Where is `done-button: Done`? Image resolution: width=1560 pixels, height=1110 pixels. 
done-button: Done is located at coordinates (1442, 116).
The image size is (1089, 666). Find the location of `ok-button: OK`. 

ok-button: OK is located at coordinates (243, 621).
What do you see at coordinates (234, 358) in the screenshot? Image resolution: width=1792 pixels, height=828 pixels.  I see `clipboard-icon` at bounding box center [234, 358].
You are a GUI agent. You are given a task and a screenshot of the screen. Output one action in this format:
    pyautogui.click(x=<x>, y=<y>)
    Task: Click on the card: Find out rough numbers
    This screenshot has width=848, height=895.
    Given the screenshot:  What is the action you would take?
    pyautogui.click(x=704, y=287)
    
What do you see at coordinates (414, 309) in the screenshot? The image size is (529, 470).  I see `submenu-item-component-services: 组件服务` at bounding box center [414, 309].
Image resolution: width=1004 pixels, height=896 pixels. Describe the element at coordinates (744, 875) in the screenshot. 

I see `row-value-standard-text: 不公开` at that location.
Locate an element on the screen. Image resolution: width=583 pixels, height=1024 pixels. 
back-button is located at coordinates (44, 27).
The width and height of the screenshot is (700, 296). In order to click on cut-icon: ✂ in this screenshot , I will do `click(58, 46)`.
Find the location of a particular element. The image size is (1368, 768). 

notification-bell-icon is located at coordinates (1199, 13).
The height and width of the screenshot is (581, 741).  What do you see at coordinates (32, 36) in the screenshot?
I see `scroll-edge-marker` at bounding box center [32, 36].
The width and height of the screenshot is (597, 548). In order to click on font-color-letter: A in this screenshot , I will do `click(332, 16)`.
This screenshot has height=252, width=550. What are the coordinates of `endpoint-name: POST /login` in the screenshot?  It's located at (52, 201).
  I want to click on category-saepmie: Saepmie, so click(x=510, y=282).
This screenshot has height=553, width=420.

+++

List every line of the data above that contains the word "located", matching case exactly.

done-button: Done is located at coordinates (1442, 116).
ok-button: OK is located at coordinates (243, 621).
back-button is located at coordinates (44, 27).
notification-bell-icon is located at coordinates (1199, 13).
This screenshot has height=252, width=550. What are the coordinates of `endpoint-name: POST /login` in the screenshot?  It's located at (52, 201).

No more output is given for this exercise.